I might never be able slow down time enough to capture the moment that change happens. Still, this moment feels like a doorway to a different world.
I was always waiting for the world to change me into someone else. As a child, I read enough storybooks to wish for change to happen. The wave of a wand, a sip of a bubbling potion, a step through an unusual doorway—and there I would be, braver, stronger. Able to see into the future. Able to fly.
Mostly, though, I couldn’t feel change happening in myself. I could only see it in the world around me—and then, only in stages. The seeds we planted in see-through jars in elementary school looked the same, morning after morning, and then one day the first tiny root appeared as if by magic. We carefully drew the phases of a monarch, with eggs giving way to caterpillars, then the chrysalis bursting open to reveal a butterfly. I remember using a marker to color in the orange sections on a piece of translucent paper and holding it against the window so that the sun shone through, turning the butterfly’s wings into stained glass. I watched everything so intently, maybe in part because each known, repeated pattern might give me a chance to catch transformation in the instant that it happened. That way, I’d know how to do it when it was my turn.
Even though I thought I was paying attention, there were so many cycles in the world around me that I took for granted. It wasn’t until college that I noticed the way the sun shifted slightly along its path through the year. Most days, I watched the sun set over the western edge of the San Francisco Bay and tracked its movements through the passing months. As fall moved into winter, the sunsets moved southward. Over the weeks and months, the sun dropped behind the Marin Headlands, then sunk between the two orange towers of the Golden Gate Bridge. Observing the cycle felt like a first awareness of my real place on the earth, a resident on a tilted planet.
Where I live now, I watch the moon make a similar journey. In summer it rises in swollen gold over the water. In winter, the moon takes longer to appear—now a clear, cold white—from behind the Santa Ynez Mountains.

Painting by Jorge Obregón, courtesy Inverarte Gallery.
Last summer, I saw an exhibit by landscape painter Jorge Obregón that traced these same seasonal movements from the vantage point of the volcanoes that surround Mexico City.
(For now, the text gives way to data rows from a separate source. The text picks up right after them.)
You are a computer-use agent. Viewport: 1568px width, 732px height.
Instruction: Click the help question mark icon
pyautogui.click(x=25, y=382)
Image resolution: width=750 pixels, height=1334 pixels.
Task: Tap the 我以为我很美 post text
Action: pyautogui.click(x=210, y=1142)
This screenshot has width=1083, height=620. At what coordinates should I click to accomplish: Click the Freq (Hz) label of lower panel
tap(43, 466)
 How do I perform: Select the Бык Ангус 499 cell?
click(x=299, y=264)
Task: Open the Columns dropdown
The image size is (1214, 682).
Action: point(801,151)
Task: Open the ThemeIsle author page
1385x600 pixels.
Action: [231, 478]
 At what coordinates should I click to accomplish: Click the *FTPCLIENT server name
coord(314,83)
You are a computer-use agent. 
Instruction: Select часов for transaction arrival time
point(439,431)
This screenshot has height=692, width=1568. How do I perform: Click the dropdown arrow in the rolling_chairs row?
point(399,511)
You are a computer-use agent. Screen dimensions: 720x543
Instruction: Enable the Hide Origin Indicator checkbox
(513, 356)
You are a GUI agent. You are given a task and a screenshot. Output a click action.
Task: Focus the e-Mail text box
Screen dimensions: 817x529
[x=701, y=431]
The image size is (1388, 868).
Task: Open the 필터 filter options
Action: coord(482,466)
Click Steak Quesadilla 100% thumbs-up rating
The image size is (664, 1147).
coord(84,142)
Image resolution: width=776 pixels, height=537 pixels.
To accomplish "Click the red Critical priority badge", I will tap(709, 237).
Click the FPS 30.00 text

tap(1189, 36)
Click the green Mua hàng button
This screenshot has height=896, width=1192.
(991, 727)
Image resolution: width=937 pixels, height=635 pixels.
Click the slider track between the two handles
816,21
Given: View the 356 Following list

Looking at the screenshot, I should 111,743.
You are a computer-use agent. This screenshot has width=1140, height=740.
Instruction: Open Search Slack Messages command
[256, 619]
In Obregón’s paintings, the light of the sun and moon as they rose from behind Popocatépetl and Iztaccíhuatl and dropped beneath the peaks of Nevado de Toluca felt otherworldly, surreal even—but the feeling of the paintings together, day by day, season by season, was grounding, a tether to the land and to time.
The exhibit, called A Portrait of Time, linked Obregón’s work to the agricultural calendar, and to the changing climate that is affecting the places he paints: these 17,000-foot peaks with glaciers and pine trees that exist in tropical latitudes. When I left the exhibit and returned to the streets—the surrounding volcanoes invisible behind the cityscape—I felt as if I’d joined the ongoing cycle of this place, part of what came before and what will come after.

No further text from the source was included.